TASK DIRECTIONS:
For each line of the listing, output an exact copy.

=-=-=

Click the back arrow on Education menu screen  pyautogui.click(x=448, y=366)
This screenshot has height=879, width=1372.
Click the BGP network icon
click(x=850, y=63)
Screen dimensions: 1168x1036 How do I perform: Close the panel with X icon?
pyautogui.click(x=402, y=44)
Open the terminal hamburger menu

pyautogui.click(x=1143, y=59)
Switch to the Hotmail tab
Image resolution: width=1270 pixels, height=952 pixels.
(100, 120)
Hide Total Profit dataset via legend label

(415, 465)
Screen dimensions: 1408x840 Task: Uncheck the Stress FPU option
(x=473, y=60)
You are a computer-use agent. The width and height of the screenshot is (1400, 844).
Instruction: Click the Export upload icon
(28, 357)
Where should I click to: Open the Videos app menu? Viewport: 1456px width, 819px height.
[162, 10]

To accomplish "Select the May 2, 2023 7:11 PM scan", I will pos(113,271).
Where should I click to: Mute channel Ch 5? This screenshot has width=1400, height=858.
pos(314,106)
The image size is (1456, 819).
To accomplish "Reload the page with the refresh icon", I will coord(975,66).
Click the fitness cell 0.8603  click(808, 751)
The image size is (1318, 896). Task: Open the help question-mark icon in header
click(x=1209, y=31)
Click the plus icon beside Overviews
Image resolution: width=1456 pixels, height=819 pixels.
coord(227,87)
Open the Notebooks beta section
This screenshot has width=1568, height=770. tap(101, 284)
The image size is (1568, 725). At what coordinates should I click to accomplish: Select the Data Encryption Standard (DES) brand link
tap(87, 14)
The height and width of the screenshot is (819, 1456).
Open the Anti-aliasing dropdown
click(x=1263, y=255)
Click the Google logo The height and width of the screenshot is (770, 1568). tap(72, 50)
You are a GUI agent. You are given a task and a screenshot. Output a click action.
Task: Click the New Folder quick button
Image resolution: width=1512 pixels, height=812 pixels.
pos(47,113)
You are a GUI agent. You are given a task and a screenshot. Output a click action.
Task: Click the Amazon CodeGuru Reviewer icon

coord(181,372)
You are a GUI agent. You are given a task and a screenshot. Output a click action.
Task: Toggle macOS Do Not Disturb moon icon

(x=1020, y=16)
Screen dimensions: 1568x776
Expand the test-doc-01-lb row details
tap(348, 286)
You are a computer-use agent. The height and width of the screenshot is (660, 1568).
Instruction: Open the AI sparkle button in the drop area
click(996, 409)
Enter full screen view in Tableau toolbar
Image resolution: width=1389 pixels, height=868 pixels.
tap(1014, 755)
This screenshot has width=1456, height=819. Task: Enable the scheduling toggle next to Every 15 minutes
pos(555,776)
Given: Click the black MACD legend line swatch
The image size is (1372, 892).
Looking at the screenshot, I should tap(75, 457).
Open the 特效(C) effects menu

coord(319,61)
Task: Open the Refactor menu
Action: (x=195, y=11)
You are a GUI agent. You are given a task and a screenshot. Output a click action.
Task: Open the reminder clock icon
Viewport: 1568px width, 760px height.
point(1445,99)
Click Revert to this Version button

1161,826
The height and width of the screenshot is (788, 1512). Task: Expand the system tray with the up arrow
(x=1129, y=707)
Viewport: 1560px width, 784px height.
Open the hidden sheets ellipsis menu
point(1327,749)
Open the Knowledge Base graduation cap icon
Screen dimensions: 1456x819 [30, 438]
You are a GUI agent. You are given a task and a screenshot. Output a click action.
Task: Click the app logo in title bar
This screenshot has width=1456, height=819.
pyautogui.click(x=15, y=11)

=-=-=

TASK RESPONSE:
Click the back arrow on Education menu screen  pyautogui.click(x=448, y=366)
This screenshot has height=879, width=1372.
Click the BGP network icon
click(x=850, y=63)
Screen dimensions: 1168x1036 How do I perform: Close the panel with X icon?
pyautogui.click(x=402, y=44)
Open the terminal hamburger menu

pyautogui.click(x=1143, y=59)
Switch to the Hotmail tab
Image resolution: width=1270 pixels, height=952 pixels.
(100, 120)
Hide Total Profit dataset via legend label

(415, 465)
Screen dimensions: 1408x840 Task: Uncheck the Stress FPU option
(x=473, y=60)
You are a computer-use agent. The width and height of the screenshot is (1400, 844).
Instruction: Click the Export upload icon
(28, 357)
Where should I click to: Open the Videos app menu? Viewport: 1456px width, 819px height.
[162, 10]

To accomplish "Select the May 2, 2023 7:11 PM scan", I will pos(113,271).
Where should I click to: Mute channel Ch 5? This screenshot has width=1400, height=858.
pos(314,106)
The image size is (1456, 819).
To accomplish "Reload the page with the refresh icon", I will coord(975,66).
Click the fitness cell 0.8603  click(808, 751)
The image size is (1318, 896). Task: Open the help question-mark icon in header
click(x=1209, y=31)
Click the plus icon beside Overviews
Image resolution: width=1456 pixels, height=819 pixels.
coord(227,87)
Open the Notebooks beta section
This screenshot has width=1568, height=770. tap(101, 284)
The image size is (1568, 725). At what coordinates should I click to accomplish: Select the Data Encryption Standard (DES) brand link
tap(87, 14)
The height and width of the screenshot is (819, 1456).
Open the Anti-aliasing dropdown
click(x=1263, y=255)
Click the Google logo The height and width of the screenshot is (770, 1568). tap(72, 50)
You are a GUI agent. You are given a task and a screenshot. Output a click action.
Task: Click the New Folder quick button
Image resolution: width=1512 pixels, height=812 pixels.
pos(47,113)
You are a GUI agent. You are given a task and a screenshot. Output a click action.
Task: Click the Amazon CodeGuru Reviewer icon

coord(181,372)
You are a GUI agent. You are given a task and a screenshot. Output a click action.
Task: Toggle macOS Do Not Disturb moon icon

(x=1020, y=16)
Screen dimensions: 1568x776
Expand the test-doc-01-lb row details
tap(348, 286)
You are a computer-use agent. The height and width of the screenshot is (660, 1568).
Instruction: Open the AI sparkle button in the drop area
click(996, 409)
Enter full screen view in Tableau toolbar
Image resolution: width=1389 pixels, height=868 pixels.
tap(1014, 755)
This screenshot has width=1456, height=819. Task: Enable the scheduling toggle next to Every 15 minutes
pos(555,776)
Given: Click the black MACD legend line swatch
The image size is (1372, 892).
Looking at the screenshot, I should tap(75, 457).
Open the 特效(C) effects menu

coord(319,61)
Task: Open the Refactor menu
Action: (x=195, y=11)
You are a GUI agent. You are given a task and a screenshot. Output a click action.
Task: Open the reminder clock icon
Viewport: 1568px width, 760px height.
point(1445,99)
Click Revert to this Version button

1161,826
The height and width of the screenshot is (788, 1512). Task: Expand the system tray with the up arrow
(x=1129, y=707)
Viewport: 1560px width, 784px height.
Open the hidden sheets ellipsis menu
point(1327,749)
Open the Knowledge Base graduation cap icon
Screen dimensions: 1456x819 [30, 438]
You are a GUI agent. You are given a task and a screenshot. Output a click action.
Task: Click the app logo in title bar
This screenshot has width=1456, height=819.
pyautogui.click(x=15, y=11)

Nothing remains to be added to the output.